È un habitus mentale che non riusciamo a dismettere, che ci predispone alla sconfitta, che in fondo ci rasserena
Napoli e i suoi tifosi si libereranno mai dalla sindrome di accerchiamento e del complotto? È inutile abbozzare la risposta, la conosciamo tutti.
Sì, domenica il gol di Osimhen poteva essere serenamente convalidato. La spinta c’è, ma appare lieve, blanda, non tale da squilibrare Godin. Appare. L’arbitro Fabbri ha deciso diversamente, molto probabilmente ha sbagliato. E Mazzoleni c’entra ben poco. Ma Mazzoleni è sempre il diavolo. Sempre lo sarà. Resteranno imperiture le macchie di Pechino e di Milano in occasione dei buu di San Siro a Koulibaly.
Tutto questo, però, si traduce in un deficit. L’idea, radicata, che in campo si perda (o si pareggi) perché una manina – o una manona – stia lì a deciderlo, è molto più che un alibi. È il virus della inconscia rassegnazione che da tempo si è insinuato e ormai convive serenamente con noi. Ci predisponiamo alla sconfitta così come la sera ci predisponiamo al divano. Tutto il mondo ce l’ha con noi, come se non avesse altro da fare nella vita. È così da anni. Da decenni.
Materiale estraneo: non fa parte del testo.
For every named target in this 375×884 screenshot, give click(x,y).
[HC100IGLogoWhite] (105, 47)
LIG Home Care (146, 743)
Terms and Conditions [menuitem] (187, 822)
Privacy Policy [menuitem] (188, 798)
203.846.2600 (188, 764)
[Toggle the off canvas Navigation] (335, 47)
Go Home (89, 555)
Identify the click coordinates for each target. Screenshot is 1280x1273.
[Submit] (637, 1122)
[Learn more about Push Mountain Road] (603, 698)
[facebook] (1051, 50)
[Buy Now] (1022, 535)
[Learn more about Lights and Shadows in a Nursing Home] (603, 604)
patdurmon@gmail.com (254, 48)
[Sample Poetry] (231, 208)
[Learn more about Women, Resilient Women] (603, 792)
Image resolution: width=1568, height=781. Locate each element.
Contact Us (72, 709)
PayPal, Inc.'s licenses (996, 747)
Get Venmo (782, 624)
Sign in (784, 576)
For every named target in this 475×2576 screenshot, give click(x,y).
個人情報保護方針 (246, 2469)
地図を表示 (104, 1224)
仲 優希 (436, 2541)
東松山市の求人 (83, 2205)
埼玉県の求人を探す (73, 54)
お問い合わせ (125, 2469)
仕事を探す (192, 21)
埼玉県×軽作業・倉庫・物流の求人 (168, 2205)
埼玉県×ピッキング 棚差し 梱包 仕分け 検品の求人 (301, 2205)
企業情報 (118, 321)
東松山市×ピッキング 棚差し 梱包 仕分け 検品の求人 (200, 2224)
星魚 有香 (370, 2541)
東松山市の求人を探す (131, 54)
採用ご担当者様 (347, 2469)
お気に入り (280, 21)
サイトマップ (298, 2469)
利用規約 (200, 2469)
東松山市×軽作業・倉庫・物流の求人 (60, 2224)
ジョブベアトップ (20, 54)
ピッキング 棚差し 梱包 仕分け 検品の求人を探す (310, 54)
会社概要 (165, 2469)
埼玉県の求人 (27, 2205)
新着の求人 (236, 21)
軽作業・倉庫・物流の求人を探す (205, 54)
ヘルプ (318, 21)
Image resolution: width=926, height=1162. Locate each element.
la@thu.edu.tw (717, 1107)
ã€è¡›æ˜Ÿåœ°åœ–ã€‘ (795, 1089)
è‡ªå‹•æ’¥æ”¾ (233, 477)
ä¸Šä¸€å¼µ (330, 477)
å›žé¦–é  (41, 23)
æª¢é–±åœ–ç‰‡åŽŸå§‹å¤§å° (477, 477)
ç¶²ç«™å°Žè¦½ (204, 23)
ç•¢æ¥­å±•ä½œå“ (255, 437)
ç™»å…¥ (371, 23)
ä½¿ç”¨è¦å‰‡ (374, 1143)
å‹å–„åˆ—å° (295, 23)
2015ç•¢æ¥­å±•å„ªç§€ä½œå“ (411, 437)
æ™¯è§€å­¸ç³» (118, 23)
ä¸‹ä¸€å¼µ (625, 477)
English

E così sarà per sempre.
È lo stesso metro che consente di archiviare con naturalezza, persino con fastidio, gli episodi a favore che pure quest’anno ci sono stati. Perché, pur quando sono ammessi (il che accade molto di rado), rientrano in una compensazione che mai potrà nemmeno dimezzare la riserva di torti subiti.
Come tutto, anche il vittimismo o la tendenza al vittimismo è un abito che si indossa. Più lo si indossa, più aderisce con perfezione, più lo sentiamo nostro. Senza, proviamo quella sensazione di nudità. Un meccanismo mentale che di fatto non presuppone la liberazione. Perderemo sempre ma sappiamo perché. Anche se dovessimo tutt’al più lasciarci sfuggire una banale Champions da cui vorremo presto uscire per goderci finalmente la nostra settimana tipo. Concetto che fa perfettamente il paio col mondo infame che h24 trama contro di noi.
Non che il calcio sia un universo pulito. E non che le altre società si comportino tanto diversamente. Qui stiamo ragionando di altro. Stiamo ragionando di un approccio che di fatto scagiona la squadra, il club, l’ambiente, il Napoli. Che è un modo come un altro per accettare il mancato raggiungimento dell’obiettivo.
Magari, se proprio il Palazzo avesse voluto farci fuori, sarebbe bastato concedere quel rigorino al Milan nel finale di qualche settimana fa a San Siro. E ci fermiamo a quest’esempio. Ce ne sarebbero anche altri. Nelle classifiche degli errori arbitrali, il Napoli è ai primi posti tra le squadre maggiormente beneficiate. Non ci addentriamo nel fact-checking ma sono notizie che dovrebbero essere salutate con giubilo. L’abito fa il monaco, oppure come diceva una vecchia professoressa: “nella vita bisogna darsi un tono”. E magari vantarsi di godere di qualche favore arbitrale. Provare a svestire quei vecchi abiti che tanto ci piacciono. Anche se poi, con quegli abiti perdiamo sempre. Chissà se qualcuno riflette mai su quest’aspetto.